» **Travail à faire**:
#1 D’après le texte sur la mise en cache et le droit d’auteur, quel service la société Meltwater propose-t-elle à ses clients ?
#2 Reprenez le texte sur la mise en cache et le droit d’auteur à partir de sa dernière phrase.

» **Bloc de texte**:
--------------------------------

La simple consultation d’un contenu mis en ligne entraîne automatiquement dans son procédé la reproduction en cache de ce contenu sur le terminal de l’utilisateur. Cette mise en cache, ou antémémorisation, est destinée à faciliter le traitement de l’information et sa disponibilité et est au cœur même du fonctionnement du réseau Internet puisque sans cette fonctionnalité il ne serait pas possible de gérer la surabondance de contenu. Ces reproductions sont automatiquement effacées et remplacées par les reproductions de contenus ultérieurement consultés par l’utilisateur.

Dans cette affaire, La société Meltwater offre comme service à ses clients de leur fournir une sélection d’extraits d’articles répondant à l’objet de leur recherche et de liens menant vers les pages internet où sont publiés ces articles. La Supreme Court of the United Kingdom (ci-après : Cour Suprême) était ici appelée à déterminer si l’accès à ces sélections et aux pages proposées par le biais des liens hypertextes qu’elles contiennent, constitue une atteinte au droit d’auteur et nécessite donc une autorisation préalable des ayant droits.  Devant l’ampleur des répercussions éventuelles, les juges ont choisi d’adresser à la CJUE la question suivante :

Le fait qu’une copie d’un contenu protégé par droit d’auteur puisse, dans le cadre d’un usage normal, demeurer dans le cache après que l’utilisation ayant donné lieu à cette copie soit terminée et ce jusqu’à ce qu’elle soit ultérieurement effacée par d’autres données et le fait qu’une copie demeurera à l’écran jusqu’à ce que l’utilisateur mette un terme à la session, satisfont-ils aux critères posés par l’article 5.1 de la directive 2001/29/CE?

I – Sur le caractère incident de la copie en cache

La directive 2001/29/CE, lorsqu’elle fait mention du droit de reproduction dans son article 2, entend aussi bien les reproductions directes ou indirectes ainsi que provisoires ou permanentes. Au Royaume-Uni, dans le domaine du droit d’auteur et du droit de reproduction, l’article 17(6) de la loi Copyright, Designs and Patents Act de 1988, précise que la reproduction doit aussi se comprendre comme la copie d’une œuvre qui serait transitoire ou incidente à une utilisation de l’œuvre. Le législateur français a retenu une approche tout aussi large de la reproduction mais fait usage d’une formulation beaucoup plus réduite puisque selon l’article L.122-3 du code de la propriété intellectuelle, la reproduction consiste dans la fixation matérielle de l'œuvre par tous procédés qui permettent de la communiquer au public d'une manière indirecte. Cette définition ne distingue pas la reproduction selon sa durée et est assez vaste pour couvrir tous les actes de reproductions qu’ils soient temporaires ou incidents. De ce point de vue, on observe une convergence assez nette entre les droits nationaux et le droit européen ; résultat attendu de l’intégration de la directive de 2001 dans les ordres juridiques nationaux.

--------------------------------

» **Extrait de données**:
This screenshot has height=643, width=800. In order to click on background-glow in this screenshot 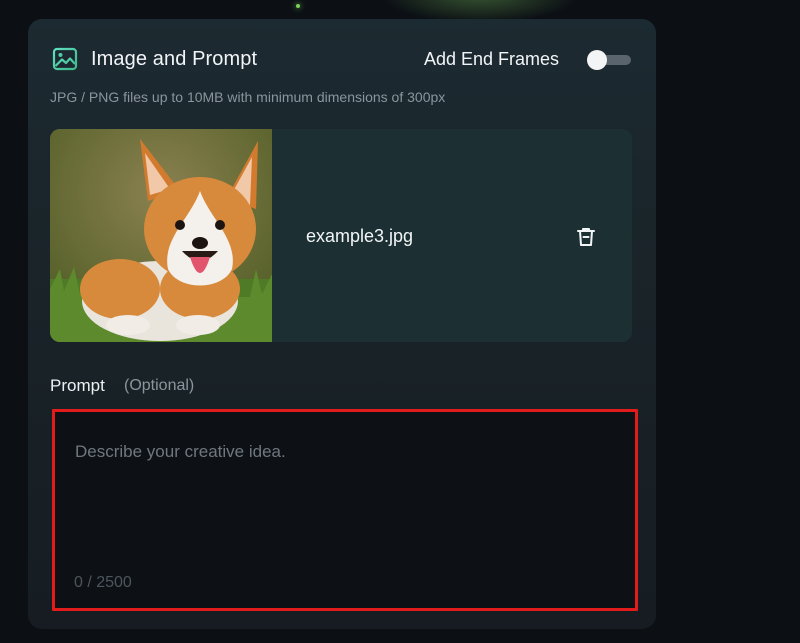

--------------------------------

» **Réponses dans l’ordre**:
#1 Elle leur fournit une sélection d’extraits d’articles répondant à l’objet de leur recherche, avec des liens menant vers les pages internet où ces articles sont publiés.

#2
L’exception de l’article 5.1 de la directive, paraphrasé par la Cour de Justice dans la décision Infopaq du 16 juillet 2009 est ainsi posée :

Les actes de reproduction provisoires visés à l'article 2, qui sont transitoires ou accessoires et constituent une partie intégrante et essentielle d'un procédé technique et dont l'unique finalité est de permettre:

a) une transmission dans un réseau entre tiers par un intermédiaire, ou

b) une utilisation licite

d'une œuvre ou d'un objet protégé, et qui n'ont pas de signification économique indépendante, sont exemptés du droit de reproduction prévu à l'article 2.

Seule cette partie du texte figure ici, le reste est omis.